Sometime during the evening Stu tells me his father had an imaginary friend when he was younger that went by the name of Nutwood. This malevolent character told his father to carry out allsorts of terrible things including setting fire to the family home. And lo it came to pass a new phrase “Nutwood told me to do it” entered our lexicon.
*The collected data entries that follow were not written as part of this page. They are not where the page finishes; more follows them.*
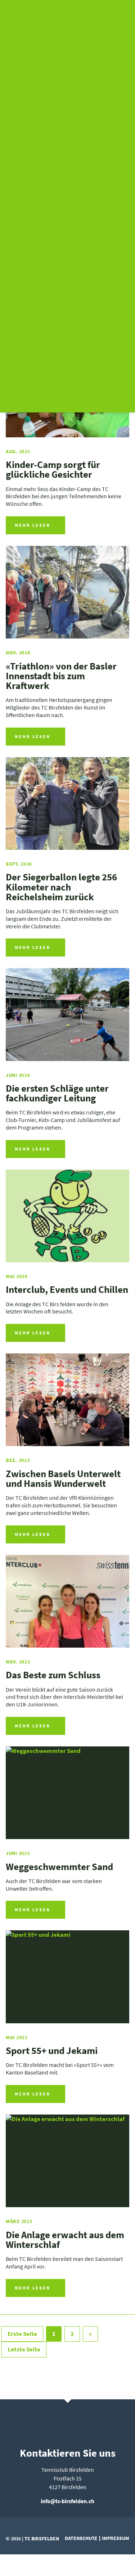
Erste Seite (22, 2334)
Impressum (115, 2538)
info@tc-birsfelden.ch (67, 2501)
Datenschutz (81, 2538)
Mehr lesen (32, 525)
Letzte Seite (24, 2349)
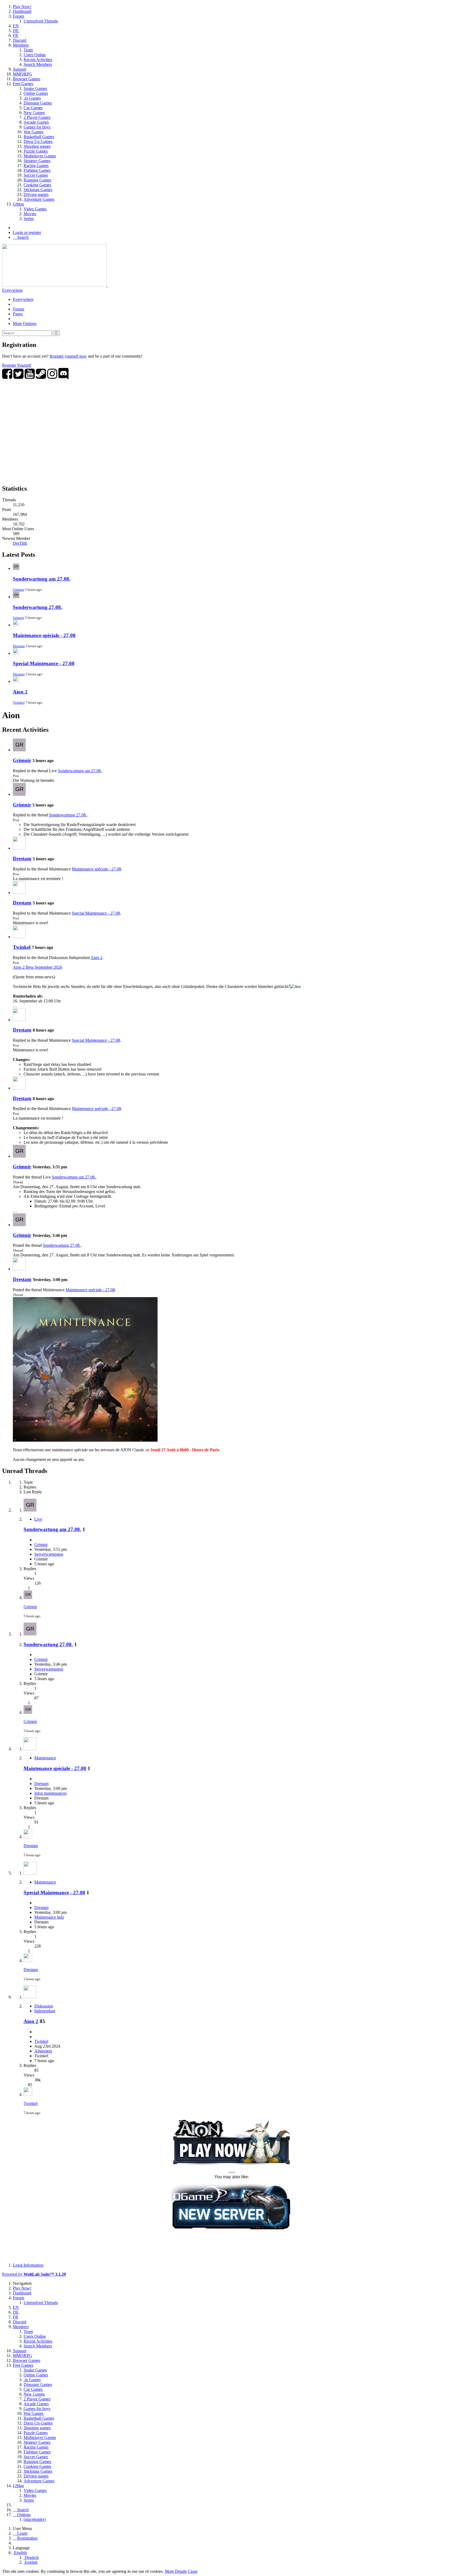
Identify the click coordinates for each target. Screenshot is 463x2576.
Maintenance (45, 1758)
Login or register (27, 232)
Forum (18, 309)
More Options (24, 323)
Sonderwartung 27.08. (37, 607)
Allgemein (43, 2051)
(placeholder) (35, 2519)
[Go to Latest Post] (28, 1597)
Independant (44, 2011)
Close (192, 2571)
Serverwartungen (48, 1554)
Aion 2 (20, 692)
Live (38, 1519)
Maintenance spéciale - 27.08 (44, 635)
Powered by (34, 2274)
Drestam (19, 646)
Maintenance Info (49, 1917)
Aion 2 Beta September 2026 (37, 967)
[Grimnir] (19, 750)
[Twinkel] (19, 936)
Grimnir (18, 590)
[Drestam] (19, 848)
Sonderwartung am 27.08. (41, 579)
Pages (18, 314)
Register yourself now (68, 356)
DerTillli (20, 543)
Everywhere (12, 290)
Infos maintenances (50, 1793)
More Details (176, 2571)
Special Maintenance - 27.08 (43, 663)
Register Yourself (16, 365)
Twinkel (19, 702)
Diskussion (43, 2006)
I awake at 6am with an unfair hangover and roiling bowels, forcing me to mince my self over to the toilets at the far end of the campsite and void myself of everything inside me. The hangover doesn’t leave me all day and it makes putting down the tents surrounded by clouds of midges horrendous. Glencoe cafe was closed when we got there so it was on to Fort William to our backup cafe where incredibly I can’t even face a full fry up and resort to porridge – almost unprecedented!  During breakfast Tom joins us here having set off from Leeds at 4:30 in the morning, good effort! The weather is still glorious as we work our way up the Highlands to Dingbat Dingwall for the almighty shop then onto Badachro to our by now very familiar cottage.Straws are drawn and for once I come off bad, I haven’t drawn badly since 2006 when I spent the entire week sleeping in a truncated fucking corridor. To be fair though, there’s no real bad room in this cottage. We rounded off the day with a top notch BBQ, with yours truly still on the soft drinks.


I slept right through without needing an ‘old man piss’ – I must have been in a bad way. Refreshed I get some sarnie making out of the way and knock up some delightful chciken, lettuce and Peri Peri rolls. You don’t want to know about our sandwiches, but I’m telling you anyway. Tom collects his packed lunch and departs to go climb some Munros whilst we fanny around then take the long drive back down South to our pike loch from last year. The drive is full of anticipation as we reminisce over last year’s action on this loch and by the time we get there we have planned the day out including where we will fish, what tactics, flies, lines etc to use. Mice, men, plans…all that shit. Our first view of Loch ***** reveals the water level is down and the weed looks pretty bad. We motor out to our hotpsot from last year and try fish it again but it’s pretty obvious that it’s unfishable so we change tack and start drifting some deeper water. I am using a John Norris P3 Big Fly Twin Colour intermediate WF10 through my 9 foot #9 Guideline blue water rod, a tapered leader down to 15lb tippet and then Rio Bite Wire ‘trace’. I have linked to the fly line as it’s now on offer for 8 quid, a ridiculous bargain! Several drifts were without even a sniff of a pull but then finally, I dropped my <home tied> fly quite near to the bank and after a long pause started my retrieve straight into an angry snatch (!). Have you ever felt an angry snatch? You really should. The runs were incredible, I couldn’t stop the fish, I just had to keep giving it line until it tired and I could keep hauling onto the surface with side strain at which point Stu got the net under it. A beautifully marked fish as ever, maybe around 7lb? The fly was in there pretty hard and getting it out, even with tools, was difficult and I managed to just catch my thumb along its teeth with vivid consequences – all the blood you see in the picture is mine!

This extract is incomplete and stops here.